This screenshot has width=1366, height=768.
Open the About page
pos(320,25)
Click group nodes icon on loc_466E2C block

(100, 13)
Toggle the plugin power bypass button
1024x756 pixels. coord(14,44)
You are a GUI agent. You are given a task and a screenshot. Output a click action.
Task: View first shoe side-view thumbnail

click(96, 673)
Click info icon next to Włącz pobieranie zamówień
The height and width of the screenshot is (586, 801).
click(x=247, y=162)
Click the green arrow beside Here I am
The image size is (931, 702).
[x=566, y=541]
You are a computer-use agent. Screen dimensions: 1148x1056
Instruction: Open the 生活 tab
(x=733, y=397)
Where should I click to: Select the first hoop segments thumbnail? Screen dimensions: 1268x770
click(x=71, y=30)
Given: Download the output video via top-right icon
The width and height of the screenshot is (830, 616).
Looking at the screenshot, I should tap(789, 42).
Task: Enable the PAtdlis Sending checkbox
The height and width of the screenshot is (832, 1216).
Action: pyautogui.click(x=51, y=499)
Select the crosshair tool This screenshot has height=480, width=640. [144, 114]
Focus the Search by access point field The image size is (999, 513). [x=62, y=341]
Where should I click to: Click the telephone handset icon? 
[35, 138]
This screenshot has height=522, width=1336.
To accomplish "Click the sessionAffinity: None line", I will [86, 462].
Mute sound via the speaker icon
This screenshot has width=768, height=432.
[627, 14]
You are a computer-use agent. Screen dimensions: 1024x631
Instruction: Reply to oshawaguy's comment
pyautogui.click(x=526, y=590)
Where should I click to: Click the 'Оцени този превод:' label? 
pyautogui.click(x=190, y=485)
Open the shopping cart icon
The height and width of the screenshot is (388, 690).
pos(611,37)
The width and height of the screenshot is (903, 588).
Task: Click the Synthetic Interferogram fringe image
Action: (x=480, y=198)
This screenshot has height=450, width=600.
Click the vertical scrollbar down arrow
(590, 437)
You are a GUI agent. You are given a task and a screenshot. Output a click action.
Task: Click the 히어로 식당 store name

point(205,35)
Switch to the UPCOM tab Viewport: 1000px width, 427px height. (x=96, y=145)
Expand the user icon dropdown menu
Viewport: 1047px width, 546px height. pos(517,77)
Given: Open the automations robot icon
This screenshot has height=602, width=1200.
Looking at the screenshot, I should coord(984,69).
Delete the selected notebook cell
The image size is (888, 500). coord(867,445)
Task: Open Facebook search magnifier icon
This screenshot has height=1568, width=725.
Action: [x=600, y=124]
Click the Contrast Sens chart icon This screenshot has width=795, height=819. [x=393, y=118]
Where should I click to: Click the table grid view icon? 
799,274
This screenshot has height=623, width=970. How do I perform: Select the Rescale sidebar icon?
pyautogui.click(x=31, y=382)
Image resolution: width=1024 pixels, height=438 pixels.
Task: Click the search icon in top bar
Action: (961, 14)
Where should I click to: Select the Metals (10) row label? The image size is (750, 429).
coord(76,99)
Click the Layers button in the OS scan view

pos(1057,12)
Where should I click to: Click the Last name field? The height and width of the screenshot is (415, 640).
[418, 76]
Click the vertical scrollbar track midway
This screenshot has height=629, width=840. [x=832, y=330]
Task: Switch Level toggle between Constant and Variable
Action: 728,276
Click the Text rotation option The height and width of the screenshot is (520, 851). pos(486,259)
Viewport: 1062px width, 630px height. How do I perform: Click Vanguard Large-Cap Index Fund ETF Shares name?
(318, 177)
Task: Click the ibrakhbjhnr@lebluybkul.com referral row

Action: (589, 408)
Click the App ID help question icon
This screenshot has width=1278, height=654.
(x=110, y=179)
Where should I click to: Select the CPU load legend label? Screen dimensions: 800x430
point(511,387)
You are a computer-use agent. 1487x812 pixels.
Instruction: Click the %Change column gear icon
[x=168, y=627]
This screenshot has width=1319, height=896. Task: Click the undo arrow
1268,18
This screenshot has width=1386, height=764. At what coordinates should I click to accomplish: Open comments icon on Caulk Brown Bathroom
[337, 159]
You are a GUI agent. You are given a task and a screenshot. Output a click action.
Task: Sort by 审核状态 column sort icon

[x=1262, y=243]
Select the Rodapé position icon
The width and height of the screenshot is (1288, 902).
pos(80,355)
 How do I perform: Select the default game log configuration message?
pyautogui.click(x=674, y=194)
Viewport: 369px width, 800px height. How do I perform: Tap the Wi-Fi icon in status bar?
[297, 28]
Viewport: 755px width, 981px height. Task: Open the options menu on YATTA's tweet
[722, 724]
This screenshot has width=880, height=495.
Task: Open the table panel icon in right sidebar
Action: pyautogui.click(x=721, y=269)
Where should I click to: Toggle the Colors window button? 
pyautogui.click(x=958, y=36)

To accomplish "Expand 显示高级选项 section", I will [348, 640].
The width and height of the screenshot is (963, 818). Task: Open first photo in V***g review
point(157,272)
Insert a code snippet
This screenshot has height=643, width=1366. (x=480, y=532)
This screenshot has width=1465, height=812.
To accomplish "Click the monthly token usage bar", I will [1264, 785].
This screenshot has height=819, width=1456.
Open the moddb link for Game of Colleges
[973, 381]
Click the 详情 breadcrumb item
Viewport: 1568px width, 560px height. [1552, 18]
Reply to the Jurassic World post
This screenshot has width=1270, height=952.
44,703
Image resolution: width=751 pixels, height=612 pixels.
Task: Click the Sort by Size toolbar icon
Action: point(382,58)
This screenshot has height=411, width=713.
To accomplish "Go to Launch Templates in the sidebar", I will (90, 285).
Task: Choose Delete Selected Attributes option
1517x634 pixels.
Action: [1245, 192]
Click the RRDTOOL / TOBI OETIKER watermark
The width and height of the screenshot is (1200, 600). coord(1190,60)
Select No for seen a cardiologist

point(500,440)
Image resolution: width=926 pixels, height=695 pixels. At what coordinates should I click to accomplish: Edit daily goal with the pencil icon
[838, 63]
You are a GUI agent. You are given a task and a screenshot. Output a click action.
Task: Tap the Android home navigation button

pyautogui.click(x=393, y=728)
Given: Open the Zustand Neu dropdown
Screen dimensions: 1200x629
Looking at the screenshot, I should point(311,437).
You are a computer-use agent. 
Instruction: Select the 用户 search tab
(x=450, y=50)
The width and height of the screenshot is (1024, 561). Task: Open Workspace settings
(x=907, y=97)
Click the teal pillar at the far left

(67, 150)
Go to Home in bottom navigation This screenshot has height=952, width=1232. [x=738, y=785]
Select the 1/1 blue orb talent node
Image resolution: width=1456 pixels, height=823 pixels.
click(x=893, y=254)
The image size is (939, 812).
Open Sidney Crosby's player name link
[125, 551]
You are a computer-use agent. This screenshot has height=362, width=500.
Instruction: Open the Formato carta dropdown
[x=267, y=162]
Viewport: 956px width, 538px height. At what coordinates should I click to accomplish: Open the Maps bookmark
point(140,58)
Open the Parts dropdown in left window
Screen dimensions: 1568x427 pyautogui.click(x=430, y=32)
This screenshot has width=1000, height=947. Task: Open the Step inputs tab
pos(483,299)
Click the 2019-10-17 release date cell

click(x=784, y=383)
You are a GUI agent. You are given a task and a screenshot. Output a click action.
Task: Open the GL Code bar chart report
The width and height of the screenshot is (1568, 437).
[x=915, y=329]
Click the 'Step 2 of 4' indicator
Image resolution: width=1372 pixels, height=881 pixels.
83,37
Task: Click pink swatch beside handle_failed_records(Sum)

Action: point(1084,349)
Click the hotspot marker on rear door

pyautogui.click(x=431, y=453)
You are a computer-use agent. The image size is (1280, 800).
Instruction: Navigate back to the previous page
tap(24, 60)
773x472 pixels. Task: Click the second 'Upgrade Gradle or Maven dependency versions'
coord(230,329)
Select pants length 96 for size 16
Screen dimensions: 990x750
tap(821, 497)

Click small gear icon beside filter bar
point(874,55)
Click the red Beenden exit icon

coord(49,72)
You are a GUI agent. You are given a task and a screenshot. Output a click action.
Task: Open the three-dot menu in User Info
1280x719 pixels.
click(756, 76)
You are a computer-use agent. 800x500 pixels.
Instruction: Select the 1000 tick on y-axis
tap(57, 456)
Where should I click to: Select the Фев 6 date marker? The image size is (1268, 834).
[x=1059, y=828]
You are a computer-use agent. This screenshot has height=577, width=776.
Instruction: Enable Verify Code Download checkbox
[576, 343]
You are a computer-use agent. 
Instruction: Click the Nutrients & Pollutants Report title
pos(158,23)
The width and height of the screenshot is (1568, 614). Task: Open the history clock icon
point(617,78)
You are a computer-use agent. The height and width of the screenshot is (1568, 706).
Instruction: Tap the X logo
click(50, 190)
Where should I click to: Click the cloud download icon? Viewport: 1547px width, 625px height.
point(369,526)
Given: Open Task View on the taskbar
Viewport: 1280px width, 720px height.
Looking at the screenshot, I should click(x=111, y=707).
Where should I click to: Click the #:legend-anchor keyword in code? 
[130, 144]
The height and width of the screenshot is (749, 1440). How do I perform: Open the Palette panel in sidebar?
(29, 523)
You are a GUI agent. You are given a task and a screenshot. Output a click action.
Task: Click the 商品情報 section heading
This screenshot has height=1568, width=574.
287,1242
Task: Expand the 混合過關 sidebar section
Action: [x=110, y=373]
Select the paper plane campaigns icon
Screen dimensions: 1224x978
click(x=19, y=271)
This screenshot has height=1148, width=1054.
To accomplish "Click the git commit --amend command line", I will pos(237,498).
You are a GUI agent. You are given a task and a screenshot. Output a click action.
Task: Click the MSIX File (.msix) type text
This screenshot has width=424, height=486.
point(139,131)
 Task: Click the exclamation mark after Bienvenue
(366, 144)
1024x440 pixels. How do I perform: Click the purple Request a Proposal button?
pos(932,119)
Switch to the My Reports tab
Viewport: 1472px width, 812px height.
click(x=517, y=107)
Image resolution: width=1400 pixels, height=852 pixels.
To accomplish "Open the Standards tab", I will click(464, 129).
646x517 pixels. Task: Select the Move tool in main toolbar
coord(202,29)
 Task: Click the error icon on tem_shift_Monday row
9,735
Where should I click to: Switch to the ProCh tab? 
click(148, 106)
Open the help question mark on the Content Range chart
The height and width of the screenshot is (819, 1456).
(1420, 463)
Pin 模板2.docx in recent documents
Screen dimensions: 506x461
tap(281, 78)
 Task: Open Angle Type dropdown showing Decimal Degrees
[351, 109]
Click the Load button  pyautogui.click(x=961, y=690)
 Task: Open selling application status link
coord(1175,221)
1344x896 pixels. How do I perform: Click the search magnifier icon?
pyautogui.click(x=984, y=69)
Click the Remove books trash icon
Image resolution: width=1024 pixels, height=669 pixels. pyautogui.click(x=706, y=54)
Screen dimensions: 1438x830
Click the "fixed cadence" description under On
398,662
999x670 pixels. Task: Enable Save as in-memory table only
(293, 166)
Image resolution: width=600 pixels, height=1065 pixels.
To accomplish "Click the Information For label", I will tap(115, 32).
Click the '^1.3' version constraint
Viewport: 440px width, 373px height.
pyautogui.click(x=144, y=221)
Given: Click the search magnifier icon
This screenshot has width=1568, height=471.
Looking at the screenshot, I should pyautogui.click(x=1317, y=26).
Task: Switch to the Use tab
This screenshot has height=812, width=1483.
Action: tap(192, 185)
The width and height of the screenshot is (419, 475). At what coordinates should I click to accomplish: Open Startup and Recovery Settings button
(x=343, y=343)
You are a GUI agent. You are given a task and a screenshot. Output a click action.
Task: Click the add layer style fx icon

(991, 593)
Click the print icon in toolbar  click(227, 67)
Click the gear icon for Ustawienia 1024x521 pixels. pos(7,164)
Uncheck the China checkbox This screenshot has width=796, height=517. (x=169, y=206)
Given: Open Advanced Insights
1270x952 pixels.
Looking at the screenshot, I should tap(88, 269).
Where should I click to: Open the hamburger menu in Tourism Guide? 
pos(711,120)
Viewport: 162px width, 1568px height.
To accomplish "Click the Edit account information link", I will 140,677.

=====

▸ **DESCRIPTION OF THE TASK**: Copy every line in the records above that contains the word "will".

▸ **RESPONSE AREA**:
To accomplish "Click the sessionAffinity: None line", I will [86, 462].
To accomplish "Expand 显示高级选项 section", I will [348, 640].
To accomplish "Click the monthly token usage bar", I will [1264, 785].
To accomplish "Go to Launch Templates in the sidebar", I will (90, 285).
To accomplish "Click the git commit --amend command line", I will pos(237,498).
To accomplish "Open the Standards tab", I will click(464, 129).
To accomplish "Click the Information For label", I will tap(115, 32).
To accomplish "Click the Edit account information link", I will 140,677.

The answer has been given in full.